Sean “Diddy” Combs filed his first legal response to allegations that he “sexually trafficked” and “gang-raped” a 17-year-old girl in 2003, telling a federal court that the allegations are “fictitious” and violate his constitutional right to due process.
The lawsuit, filed in December, was one of several abuse cases filed against the hip-hop mogul late last year. In it, an anonymous Jane Doe accuser alleged that Combs and the former president of Bad Boy Records Harvey Pierre He “loaded” her with drugs and alcohol before raping her in a Manhattan recording studio when she was still in high school.
But in his first formal response to the lawsuit, Combs' lawyers tell a federal court on Tuesday that the events simply did not happen: “He never participated in, witnessed, or knew or is currently aware of any inappropriate conduct, sexual or otherwise, relating to a claimant in any circumstances'.
Led by the eminent entertainment judge Shawn Holley, Combs' attorneys not only argue that the allegations are false, but that they are unconstitutional. They say the statute cited in the suit — the Gender-Based Violence Victims Protection Act — is itself unconstitutional “on its face” and that his accuser's “decision to wait more than two decades” cost Combs “the ability to defend himself fully and fairly'.
“For example, some or all of the evidence that would otherwise be available if the action had begun immediately may be unavailable, lost, or compromised,” Holley writes. “The absence of evidence materially affects the defendant's ability to defend against material aspects of the plaintiff's claims. The identity, availability and recollections of witnesses are likely to be compromised due to the significant amount of time that has passed since the alleged incident.”
Combs' lawyers also say the case violates the so-called unclean hands doctrine — meaning the accuser filed the suit in bad faith. In making that argument, they said the lawsuit “supports a completely fictional account that never happened.” They also argue that the photos the accuser cites in her complaint could be fake, challenging the “context, authenticity and/or accuracy” of the images.
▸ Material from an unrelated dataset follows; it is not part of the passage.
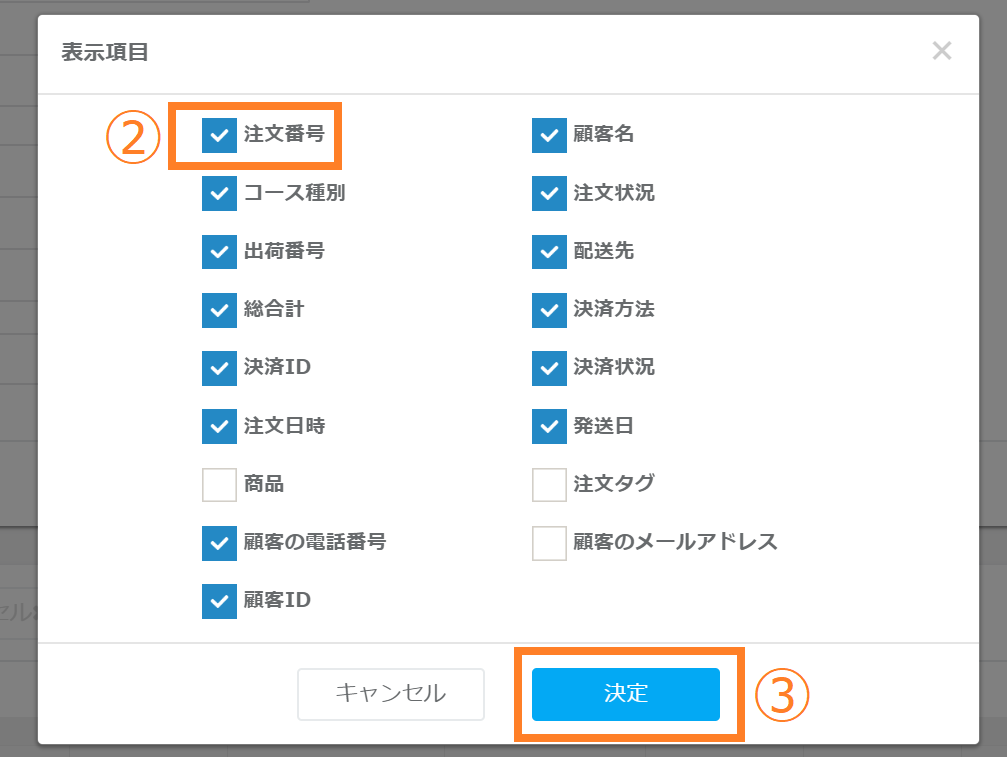Close the 表示項目 dialog with X
This screenshot has height=757, width=1007.
tap(941, 51)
Combs was hit by a deluge of abuse claims late last year, first in the form of explosive rape allegations from R&B singer and longtime romantic partner Cassie. That case was quickly settled, but Combs subsequently sued two other women who said they were sexually assaulted and then beaten in the current case for the alleged rape of Jane Doe in 2003.
Combs has already strongly denied all the allegations. In a statement in December, he said: “I didn't do any of the awful things they claim. I will fight for my name, my family and for the truth.”
In her complaint, Jane Doe claimed she met Pierre at a Detroit club in 2003 when she was just a junior in high school. After “smoking crack” and “sexually assaulting Ms. Doe forcing her to give him oral sex,” she says she flew to New York on Combs' private jet to visit him at his Manhattan recording studio.
While at the studio, the lawsuit alleges, Combs, Pierre and an unnamed third man “drugged and drank Ms. Doe” until she was so intoxicated that she “could not possibly have consented to having sex with anyone, how probably with someone twice her age.”
“While in the studio, Ms. Doe was gang-raped by Mr. Combs, the Third Assailant, and Mr. Pierre, in that order,” Wigdor writes in the lawsuit. The lawsuit alleges that the unnamed man “raped Ms. Doe as she told him to stop” and that Pierre “violently forced her to perform oral sex on him, during which Ms. Doe was choking and struggling to breathe.”
After the attack, the lawsuit says the accuser “could barely stand up” and “had to be helped out of the building and back to a car.” He says he was then flown back to Michigan.
Also on Tuesday, Pierre filed his own official response to the lawsuit, saying he “never participated in the sexual assault of the plaintiff nor did he ever see anyone else sexually assault the plaintiff.” Two corporate entities named in the lawsuit – Daddy's House Recordings, Inc. and Bad Boy Entertainment Holdings, Inc. – also asked to be dismissed from the case, arguing that they could not be held liable for any alleged wrongdoing by Pierre and Combs.
In a statement to Advertising sign On Wednesday, Jane Doe's attorneys vehemently rejected Combs' attorneys' arguments: “The deeply disturbing allegations against the defendants by multiple women speak for themselves. The ludicrous claim that the photos are somehow fake and that the law at issue is unconstitutional is nothing more than desperate attempts to invent a defense where none exists.”